For the entries below, repeat exactly each line starting with the one that contains "You are a computer-use" and going on through the one that contains "Given: Click the 0% progress bar", and no others.

┄┄┄┄┄┄┄┄┄┄┄┄┄┄┄┄┄┄┄┄

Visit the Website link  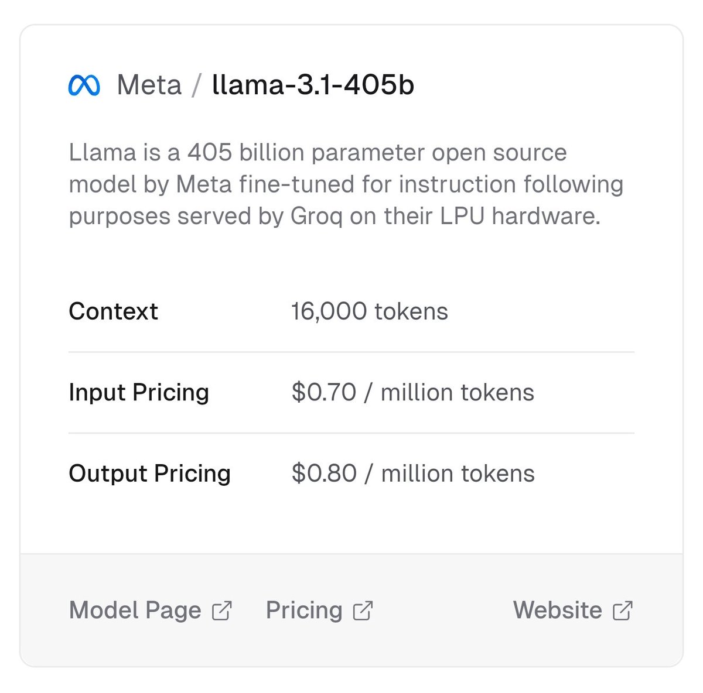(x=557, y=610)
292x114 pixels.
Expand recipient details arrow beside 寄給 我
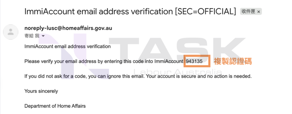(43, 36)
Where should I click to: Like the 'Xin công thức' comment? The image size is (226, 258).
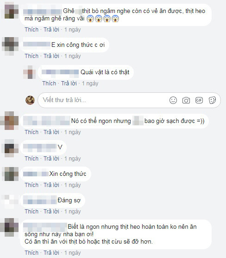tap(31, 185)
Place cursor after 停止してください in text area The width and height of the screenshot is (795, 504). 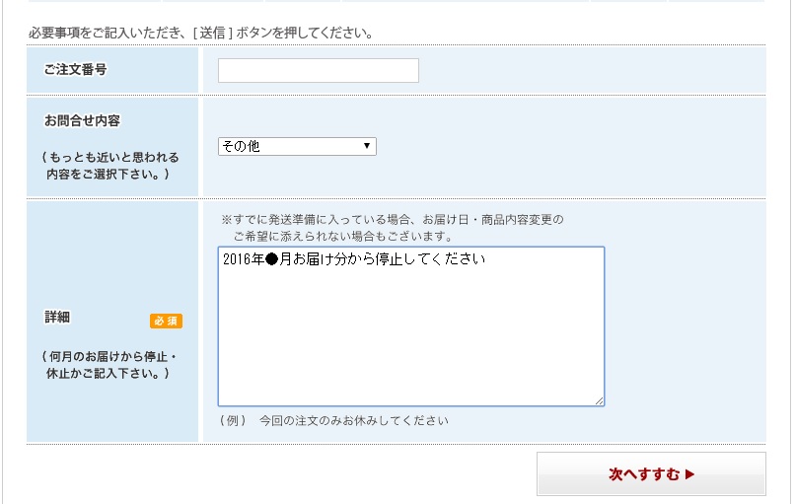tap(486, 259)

┄┄┄┄┄┄┄┄┄┄┄┄┄┄┄┄┄┄┄┄

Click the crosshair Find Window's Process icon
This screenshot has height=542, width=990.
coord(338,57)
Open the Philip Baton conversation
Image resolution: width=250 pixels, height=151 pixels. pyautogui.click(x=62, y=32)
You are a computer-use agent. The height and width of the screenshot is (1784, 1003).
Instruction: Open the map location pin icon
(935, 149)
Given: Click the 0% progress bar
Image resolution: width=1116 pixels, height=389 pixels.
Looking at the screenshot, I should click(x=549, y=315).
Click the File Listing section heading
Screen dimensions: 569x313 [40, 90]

┄┄┄┄┄┄┄┄┄┄┄┄┄┄┄┄┄┄┄┄

◆ Exercise answer
You are a computer-use agent. The height and width of the screenshot is (1784, 1003).
Instruction: Open the map location pin icon
(935, 149)
Given: Click the 0% progress bar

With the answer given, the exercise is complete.